Records
***

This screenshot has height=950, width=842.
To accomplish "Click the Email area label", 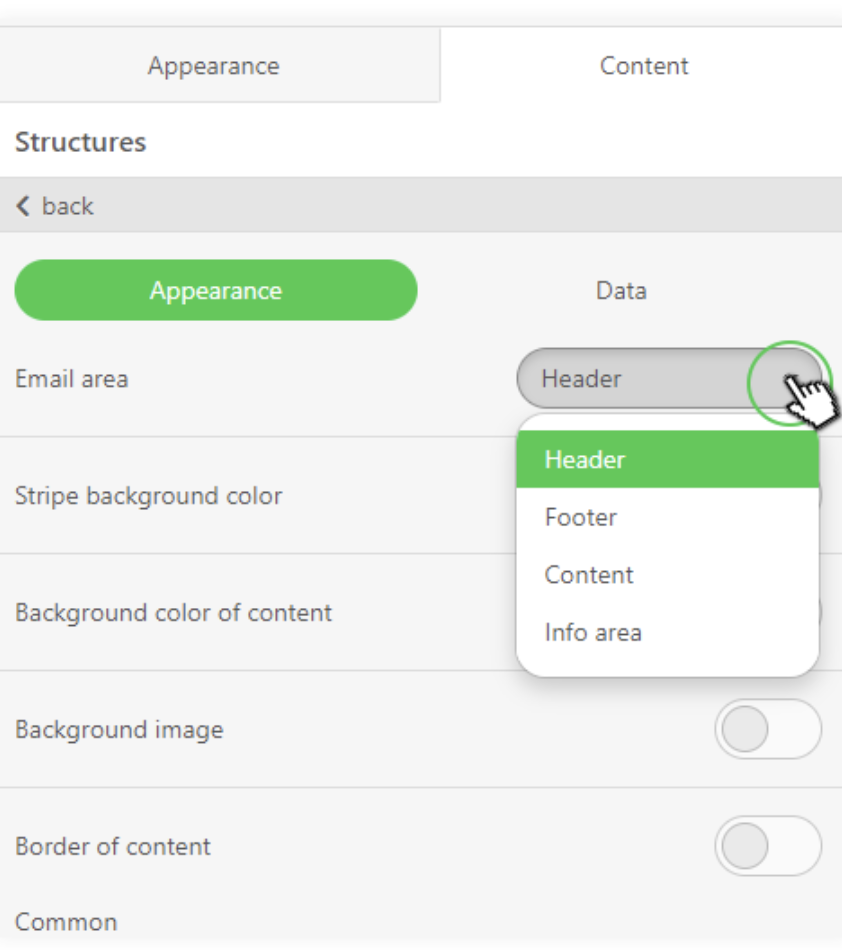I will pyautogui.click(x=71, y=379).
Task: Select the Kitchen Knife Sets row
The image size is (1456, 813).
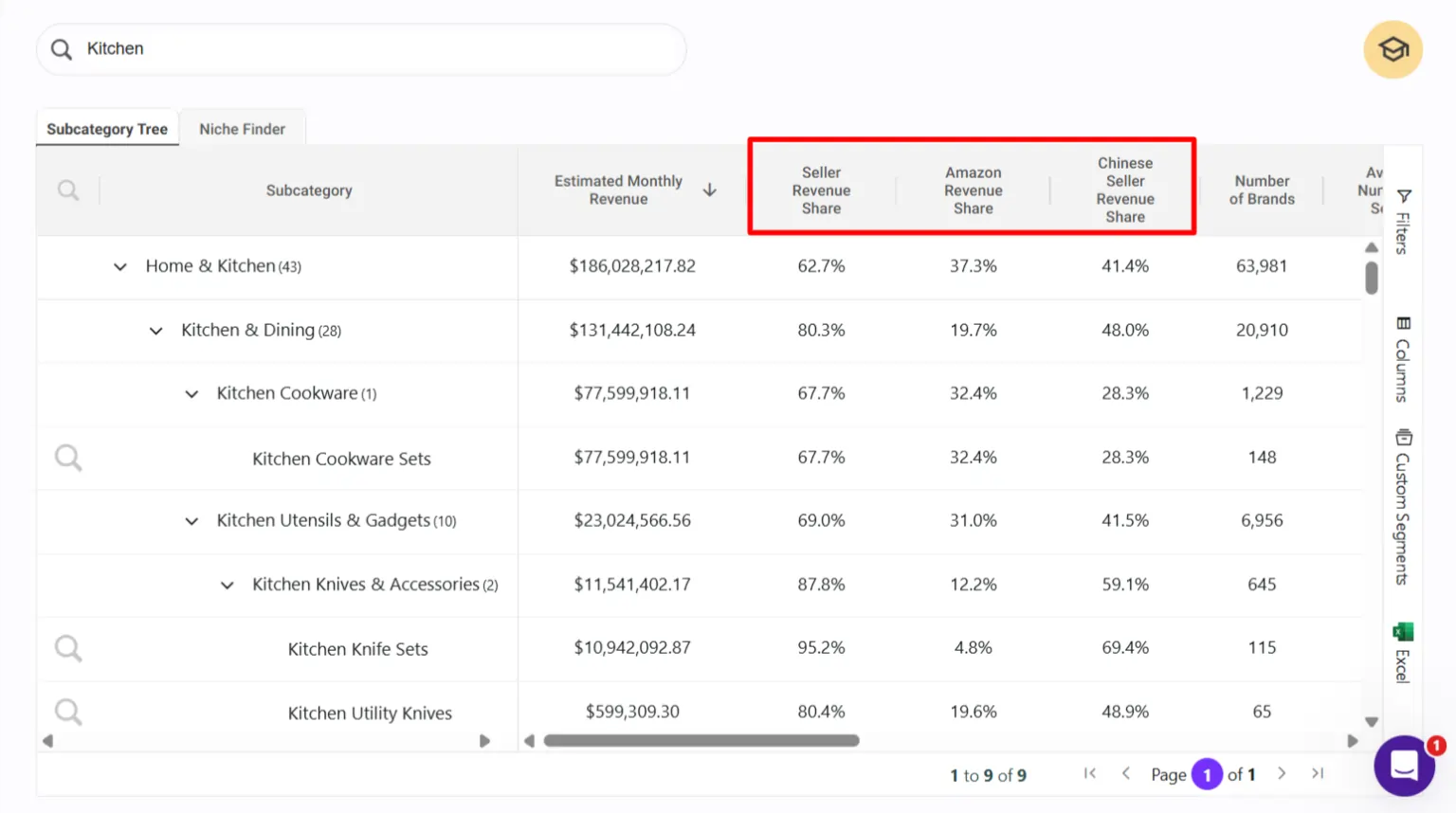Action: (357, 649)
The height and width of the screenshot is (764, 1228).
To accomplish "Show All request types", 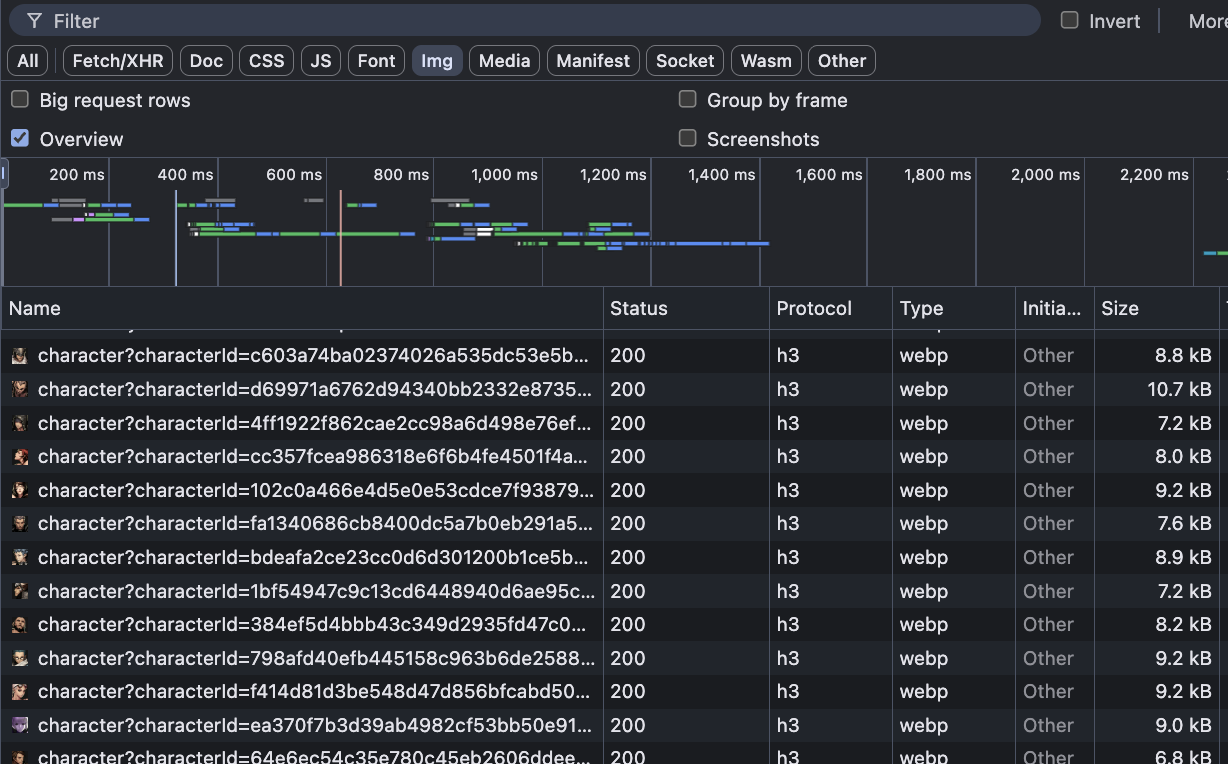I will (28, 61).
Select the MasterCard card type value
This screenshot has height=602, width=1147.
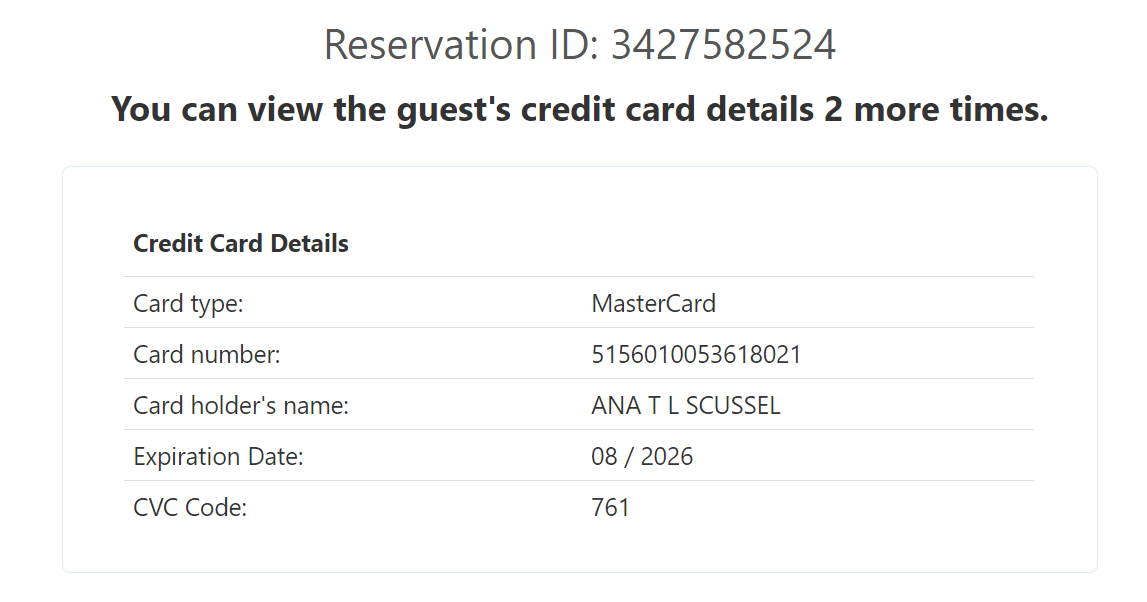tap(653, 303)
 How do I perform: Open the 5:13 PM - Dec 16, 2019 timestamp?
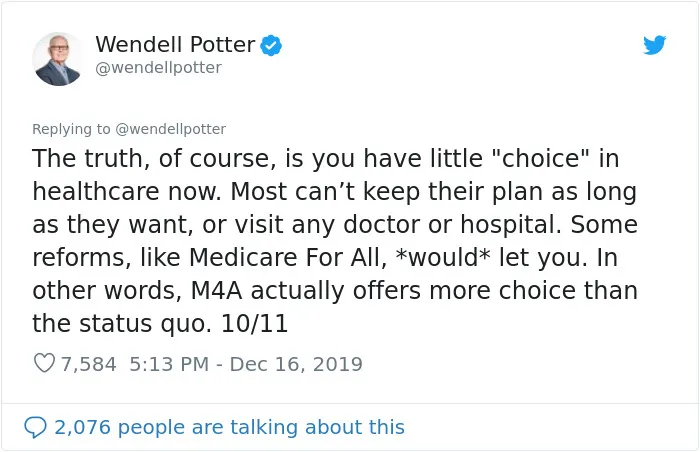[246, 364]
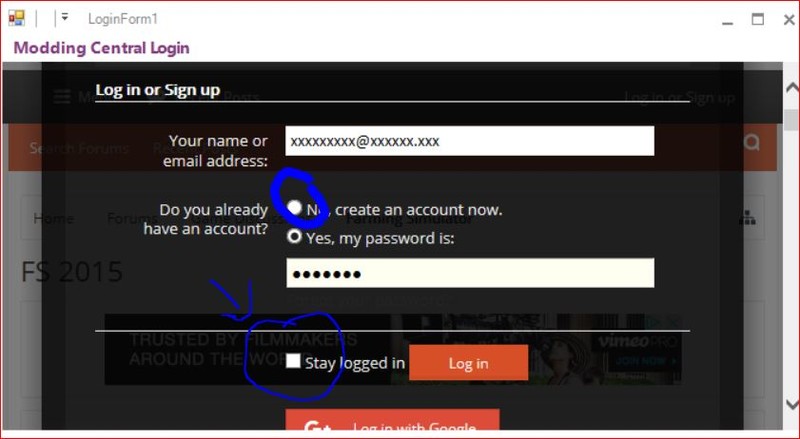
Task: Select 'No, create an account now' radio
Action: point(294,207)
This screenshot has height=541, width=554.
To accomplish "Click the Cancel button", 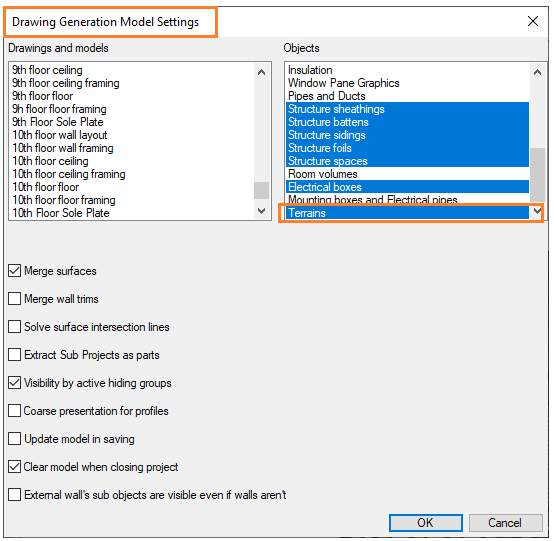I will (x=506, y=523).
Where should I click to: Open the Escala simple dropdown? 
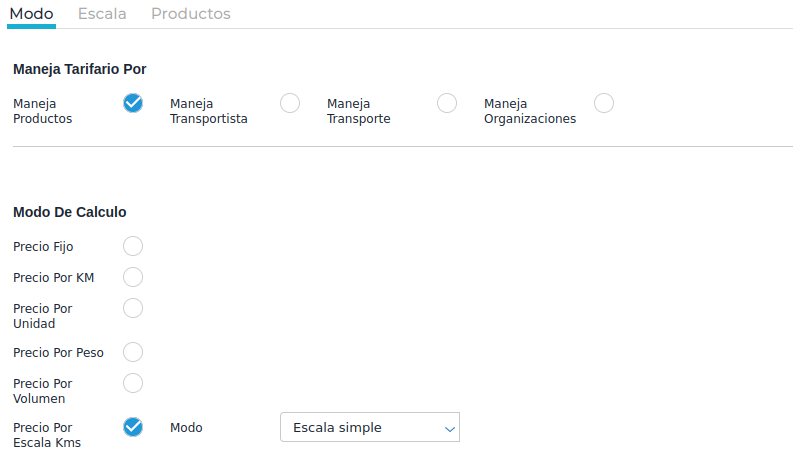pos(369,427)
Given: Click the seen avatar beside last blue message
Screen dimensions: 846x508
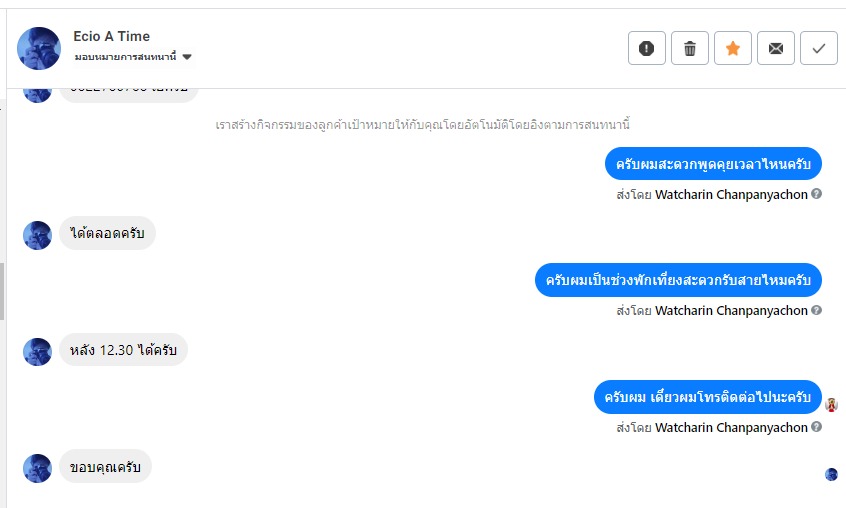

***

Task statement
Please output the lines of the records above from the one with "Where should I" through the last, exactly as they appear and with both ends included; skip any pictures and add nothing.

Output of the task
Where should I click to: Open the Escala simple dropdown? 
pos(369,427)
Given: Click the seen avatar beside last blue message
Screen dimensions: 846x508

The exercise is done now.